Невозможно, конечно, сказать, каковы были задушевные мысли самого Александра. Вряд ли, однако, Александр был так наивен, чтобы думать, что «достаточно пожелать добра, чтобы осчастливить людей», и что благоденствие само водворится без всяких усилий с его стороны. Быть может, в его голове и роились грандиозные планы реформы «безобразного здания империи», убаюкивающие его самолюбие. Его туманные мечтания давали повод говорить о его величии, о молодом монархе, который горит желанием «улучшить положение человечества»; предрекать, что Александр вскоре получит в Европе преобладающее влияние; намекать на то, что это крайне нежелательно «для некоторых равных Александру по могуществу, но бесконечно ниже его стоящих по мудрости и доброте», т.е. намекать, что Александр может явиться достойным соперником великого Наполеона, как это делал Стон в письме к Пристлею. Наполеон нес с собой деспотизм. «Ныне это — знаменитейший из тиранов, каких мы находим в истории, — писал Александр в 1802 г. по поводу объявления Наполеона пожизненным консулом. — Завеса упала; он сам лишил себя лучшей славы, какой может достигнуть смертный… доказать, что он без всяких личных видов работал единственно для блага и славы своего отечества». Именно таким бескорыстным деятелем должен был стать сам Александр, с тяжелым сердцем отказавшийся от добровольного изгнания, от мечтаний блаженствовать в сельском уединении, променявший скромную ферму на порфиру и корону только для того, чтобы посвятить себя «задаче даровать стране свободу».

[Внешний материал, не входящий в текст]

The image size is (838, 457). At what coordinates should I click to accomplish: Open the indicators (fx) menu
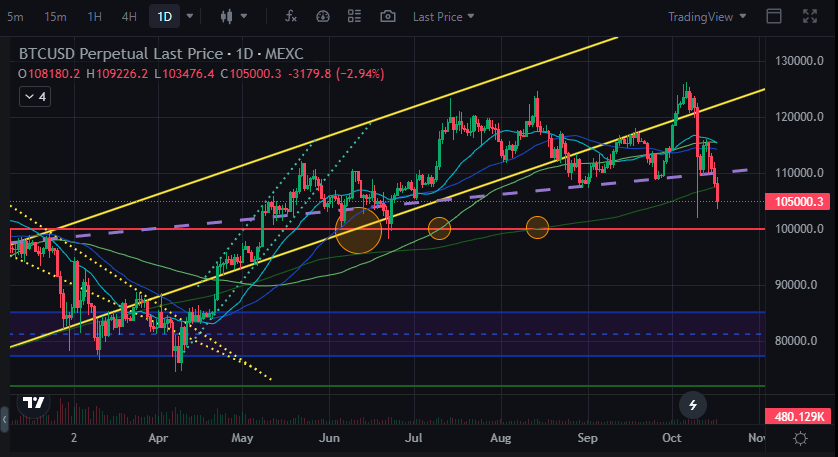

Нельзя забывать и того, что этот либерализм диктовался условиями времени. Русское дворянство, отнюдь не склонное к мечтательным идиллиям о человеческом благе, еще менее чувствовало симпатии после кошмарного царствования Павла к проявлению самодержавного деспотизма; в нем достаточно сильны были олигархические тенденции. Обещание царствовать по законам Екатерины означало водружение старого знамени — дворянской монархии. И первые либеральные меры Александра восторгом встречались безотносительно к их либерализму—это была оппозиция прошедшему «царствованию ужаса».
«При восшествии В.И.В. на престол, — свидетельствует позднейшая критическая записка, вышедшая из дворянских кругов, — блестящая перспектива открылась очам народа; торжественное обещание управлять по законам и сердцу августейшей бабки Вашей сосредоточило к Вам все надежды и сделало Вас предметом всеобщего обожания».
Если событие 11 марта 1801 г. «подобно коршуну терзало его (Александра) чувствительное сердце», если «наподобие гётевскому Фаусту» ничто не могло «заглушить в нем немолчного голоса совести», то в равной мере на него действовало и впечатление страха.
Убийство Павла теперь достаточно выяснено. Очевидна и роль в нем Александра. Переворот совершился с ведома Александра.
Много фактов подтверждают слова Палена Ланжерону: «Мне казалось невозможным действовать без согласия и даже содействия вел. кн. Александра». Это содействие выразилось, как известно, в назначении на караул Семеновского полка вне очереди. Плац-майор Михайловского дворца Аргамаков утверждал даже, что Александр непосредственно убеждал его вступить в заговор «не за себя, а за Россию». Если Александр имел после убийства вид человека, удрученного грустью и растерянного неожиданным ударом рока» (де Саглен), то все же он косвенно был отцеубийцей. Недаром Александр, узнав об убийстве Павла, воскликнул: «Оп dira que je suis un parricide» (скажут, что я отцеубийца).